Decentralized identifiers are the first step towards decentralized identities. In order to use something, you must first be able to designate and reference it. And to designate a SSI, you need decentralized identifiers. For its identifier, Unikname has chosen to focus on human-readability.

At Unikname, we believe in usability. As a leverage for adoption, innovation, and even better security. The physical and the digital are intertwined. Just like domain names are used to represent websites instead of their IP address, SSI needs a human-readable identifier to exist outside of the digital space.

The UniknameID is Unikname’s decentralized identifier. A UniknameID is:

  1. Human-readable,
  2. Unique,
  3. Immutable,
  4. Obfuscated,
  5. Self-Sovereign,
  6. Durable.

DID: an emerging standard

Self-Sovereign Identities come with an interoperability imperative. The Decentralized Identity Foundation (DIF), in collaboration with the W3C, has been working on standards that would enable built-in interoperability. The first such standard is the DID.

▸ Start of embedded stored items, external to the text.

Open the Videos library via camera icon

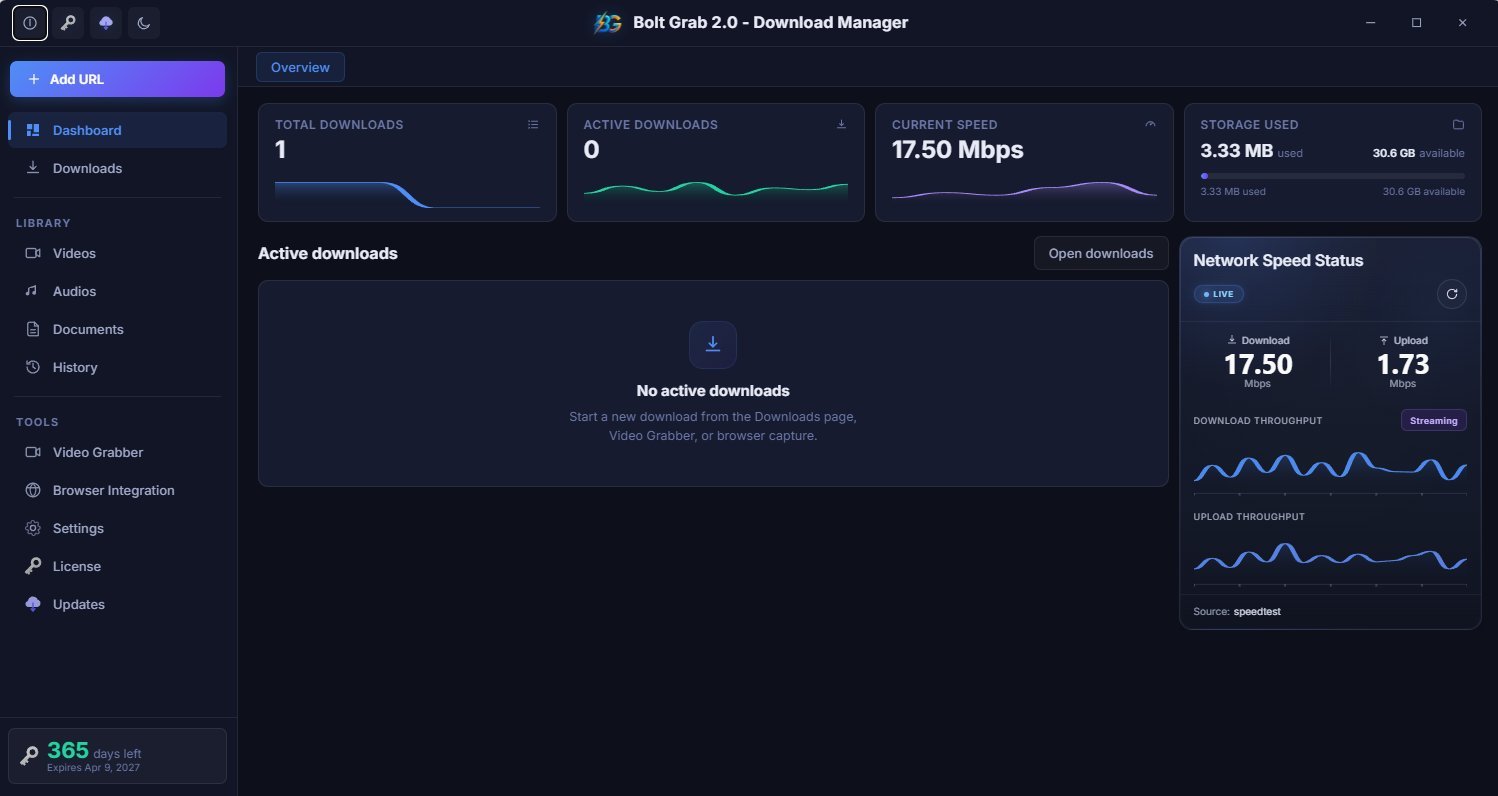click(31, 253)
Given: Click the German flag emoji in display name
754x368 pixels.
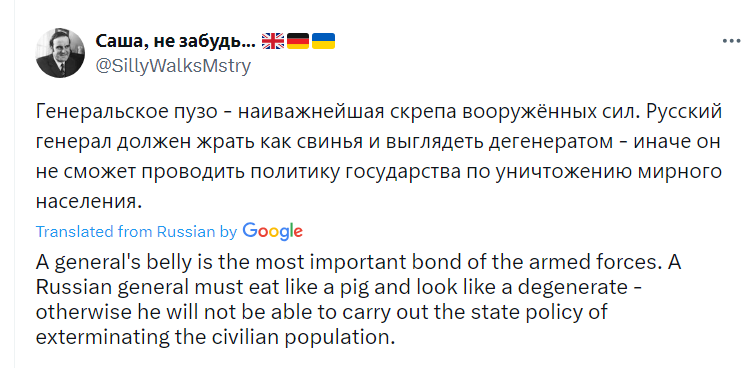Looking at the screenshot, I should (298, 41).
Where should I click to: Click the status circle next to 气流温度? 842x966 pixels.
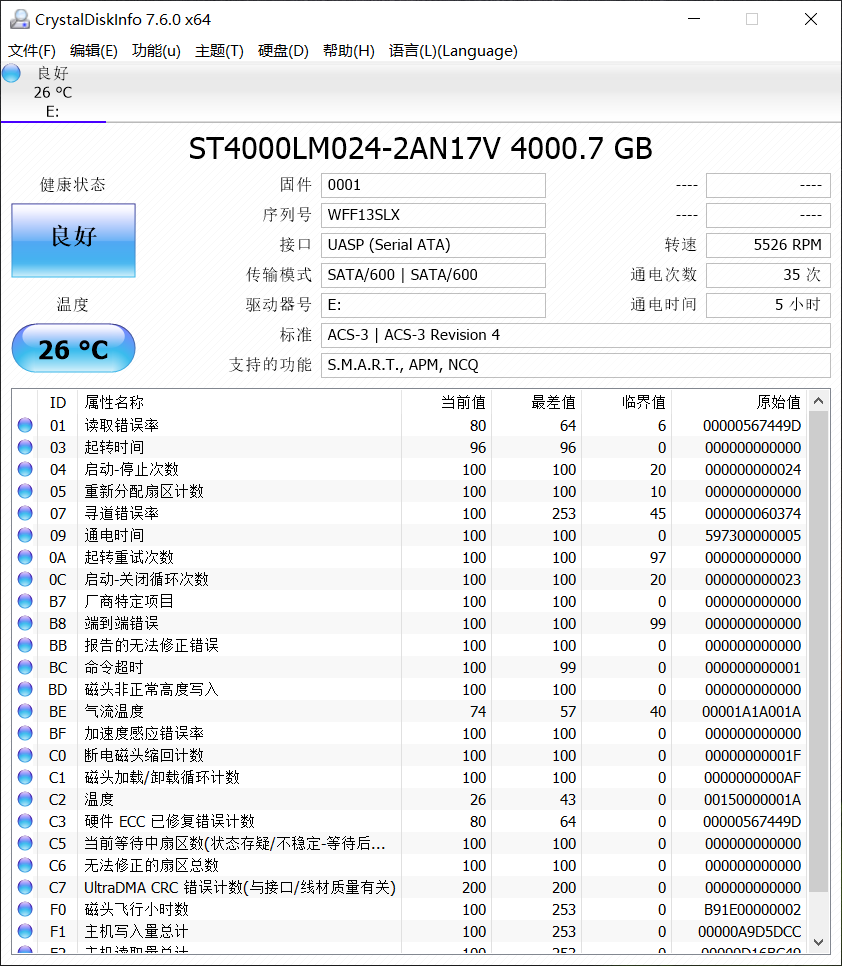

In this standard, a DID is a specific type of decentralized identifier that refers to any subject, be them an individual, an organization, an object, an animal, or even an abstract concept.

DID: an emerging standard

Looking closer, a DID is a string of characters with a very specific format. A DID is made up of three parts, separated by colons: a fixed prefix, the DID method, and a method-specific identifier. All DID begin with the same three characters: did. This is a fixed prefix that tells a parser that it is about to read a DID. After that, comes the method.

There are already over 100 published DID methods. Unikname has published two of them. Each method describes how DID are generated and updated, how they can be shared and resolved. A method also defines what their method-specific identifier looks like.

Different method may generate DID based on different networks (i.e. Bitcoin, Ethereum, Unikname Network, etc). They may use different methods to generate identifiers or refer to different types of subjects (i.e. a smart contract, a NFT, a blockchain address, etc). The DIF provides a registry for existing DID methods.

In Conclusion

So in the end, what is a DID? It can be all three of these things. But to make it simple on all of us:

  • When referring to decentralized identities, use SSI; 
  • When referring to Unikname’s decentralized identifier, use UniknameID;
  • When referring to the DIF and W3C standard, go ahead and use DID.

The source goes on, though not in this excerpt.